━━━ Passage ━━━

- Origin: San Diego, California, U.S.
- Genres: Pop punk, easycore
- Years active: 2008-2011
- Labels: Triple Crown, In-n-Out
- Website: www.facebook.com/fightfairsd

= Fight Fair =

American pop punk band

Fight Fair was an American pop punk band from San Diego, California, that was also based out of San Francisco, California. The band was active from 2008-2011. They were signed to Triple Crown Records. They released their debut EP titled Settle the Score in 2008 Their debut full-length "California Kicks" was released June 29, 2010, while performing on the 2010 Vans Warped Tour.

== Biography ==
Fight Fair spawned in the infamous 'San Diego State University party scene'. Lead vocalist Bigman described the band's sound as "uplifting and positive while maintaining the aggressive sound we grew up with" " Bigman is known for blurring the lines between hardcore punk and pop, widely credited with coining the term "skramz", a term used to differentiate modern mainstream screamo and underground DIY screamo. Bigman and guitarist Evan Henkel were also known in the DIY screamo and hardcore punk scene for their former band Seeing Means More, and for Bigman being a featured vocalist on influential post-hardcore/screamo band Loma Prieta's song, entitled Apparition, the final track off their 2010 album, Life/Less.

━━━ Available data ━━━

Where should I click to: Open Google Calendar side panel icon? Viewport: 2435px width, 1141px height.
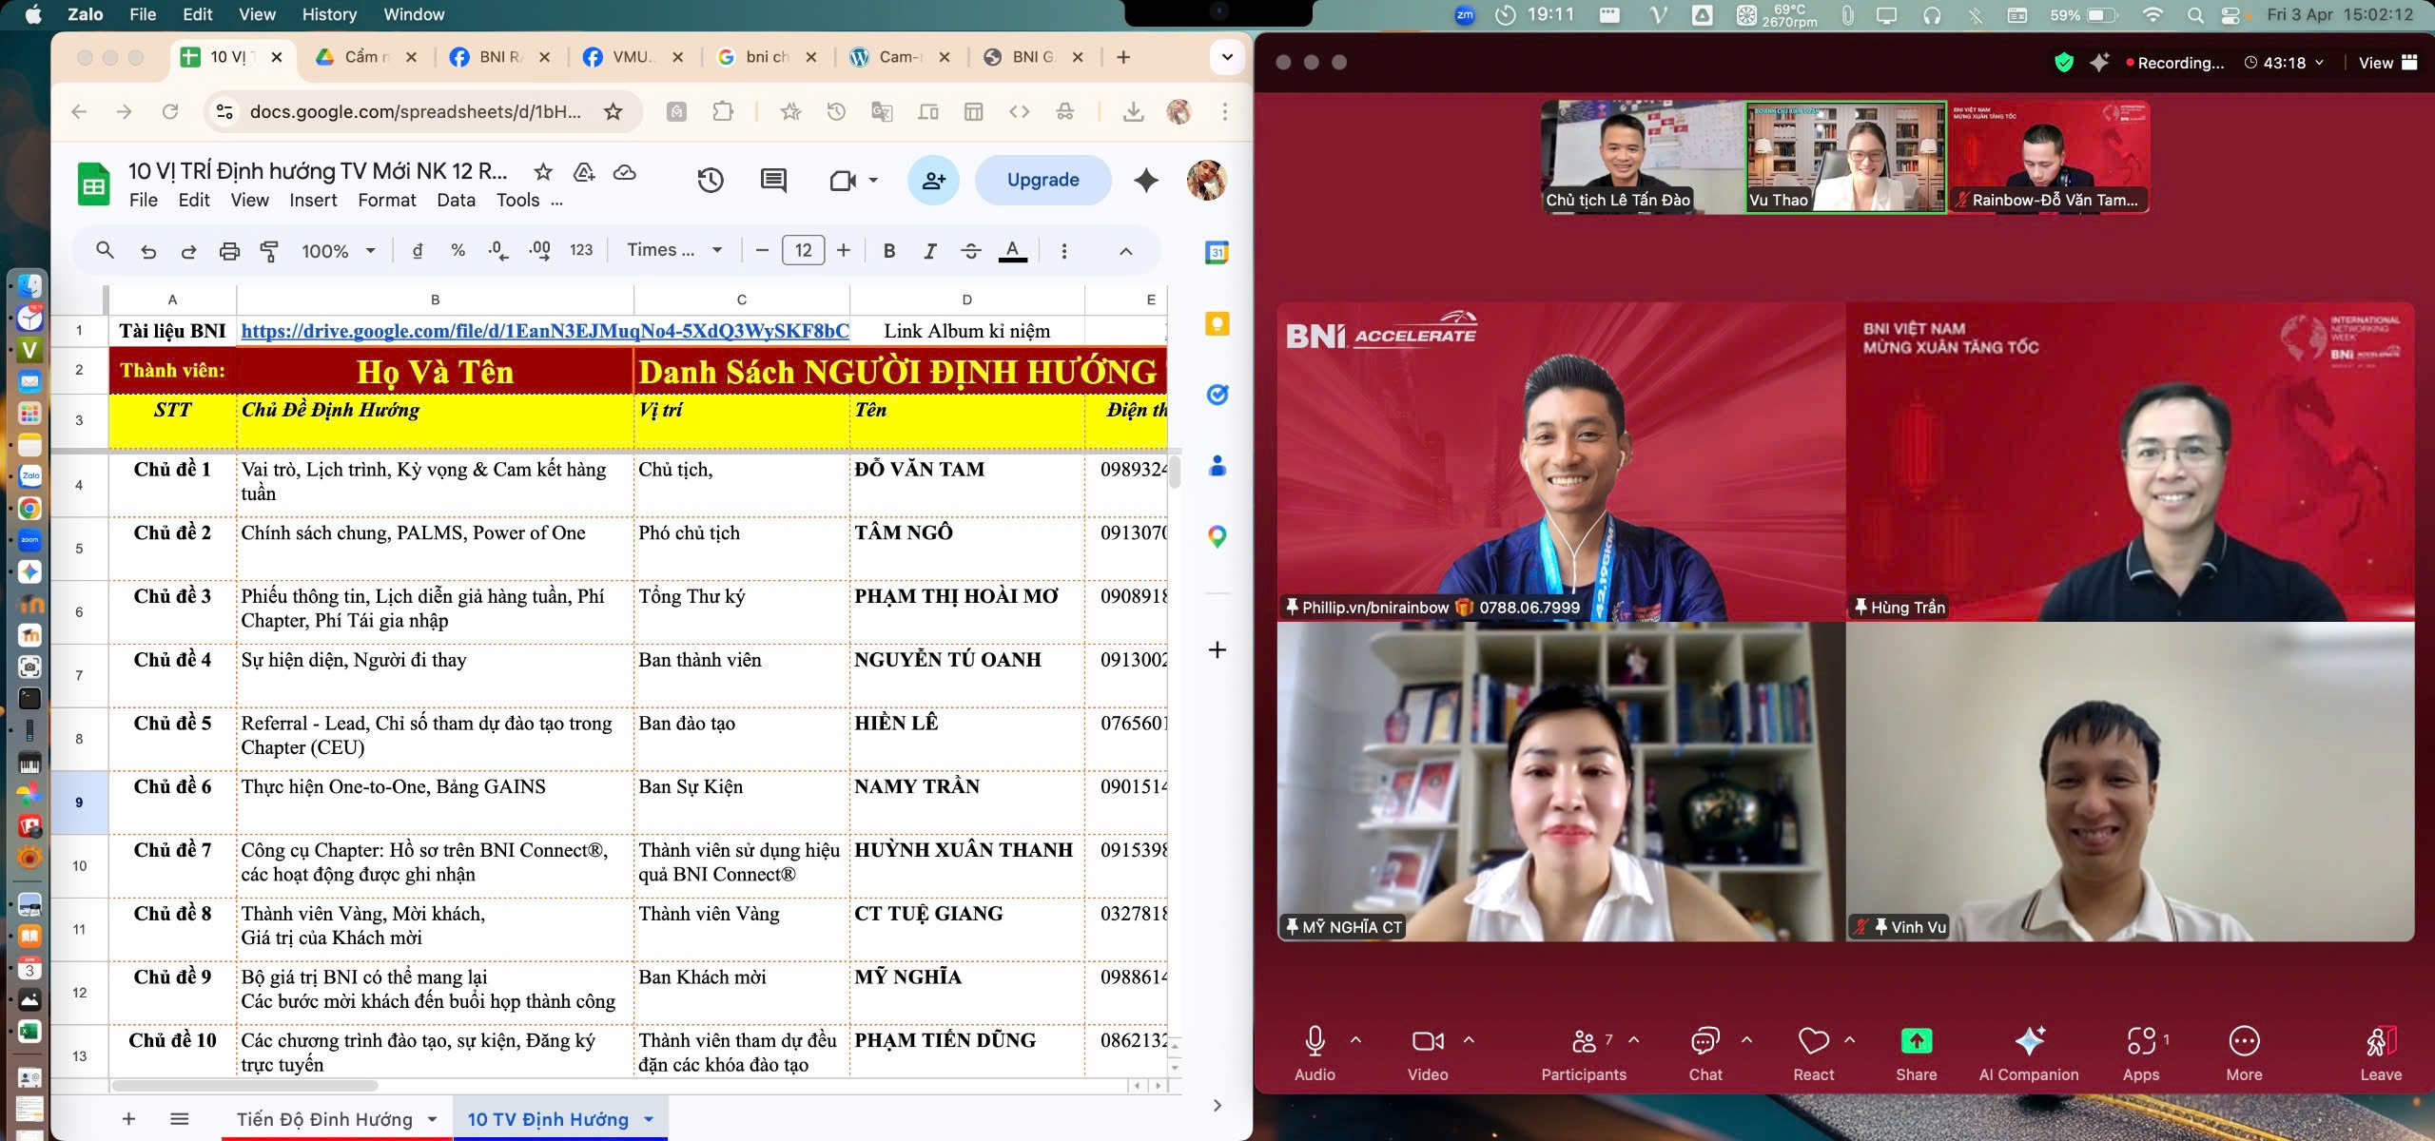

━━━

* Stated task 1: Echo the Fight Fair article word for word, starting at "Fight Fair was" and ending at "Vans Warped Tour.".
* Stated task 2:
Using the Fight Fair article, answer these:
(a) Which record label was the band signed to?
(b) What was the title of the band's debut EP?
(c) What was the name of the earlier band that Bigman and Evan Henkel were in?
* Stated task 3: In the Fight Fair article, turn the paragraph beginning "Fight Fair was an American pop punk band" into a bulleted list that keeps its main facts.

* Answer 1:
Fight Fair was an American pop punk band from San Diego, California, that was also based out of San Francisco, California. The band was active from 2008-2011. They were signed to Triple Crown Records. They released their debut EP titled Settle the Score in 2008 Their debut full-length "California Kicks" was released June 29, 2010, while performing on the 2010 Vans Warped Tour.

* Answer 2:
(a) Triple Crown Records
(b) Settle the Score
(c) Seeing Means More

* Answer 3:
- American pop punk band from San Diego, California, also based out of San Francisco, California
- Active from 2008 to 2011
- Signed to Triple Crown Records
- Debut EP, Settle the Score, released in 2008
- Debut full-length, "California Kicks," released June 29, 2010, while the band was performing on the 2010 Vans Warped Tour